Iklan - Scroll untuk Melanjutkan
Baca artikel IDN Times lainnya di IDN App
(Bupati Hulu Sungai Tengah, Abdul Latif) ANTARA FOTO/Hafidz Mubarak
(Bupati Hulu Sungai Tengah, Abdul Latif) ANTARA FOTO/Hafidz Mubarak

Jakarta, IDN Times - Bupati non aktif Hulu Sungai Tengah, Abdul Latif, dituntut oleh jaksa Komisi Pemberantasan Korupsi (KPK) hukuman penjara 8 tahun. Tuntutan dibacakan dalam sidang pada Senin (6/8) di Pengadilan Tipikor, Jakarta Pusat. 
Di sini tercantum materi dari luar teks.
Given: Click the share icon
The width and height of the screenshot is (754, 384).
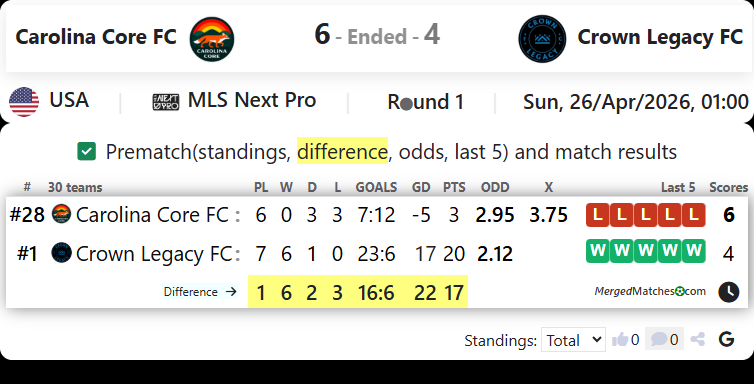Looking at the screenshot, I should click(x=697, y=340).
Jaksa menilai Abdul terbukti telah berbuat korupsi dan menerima uang senilai Rp 3,6 miliar dari Direktur PT Agung Menara Pusaka, Donny Witono. Perusahaan itu bergerak di bidang konstruksi bangunan. 

"Berdasarkan pembahasan yang telah kami uraikan sebelumnya dalam bab analisa yuridis, maka kami selaku penuntut umum dalam perkara ini berkesimpulan terdakwa Abdul Latif terbukti secara sah dan meyakinkan menurut hukum bersalah melakukan tindak pidana korupsi yakni Bupati Kabupaten Hulu Sungai Tengah menerima uang (suap) sebesar Rp 3,6 miliar dari Donny Witono," ujar jaksa di ruang sidang pada siang tadi. 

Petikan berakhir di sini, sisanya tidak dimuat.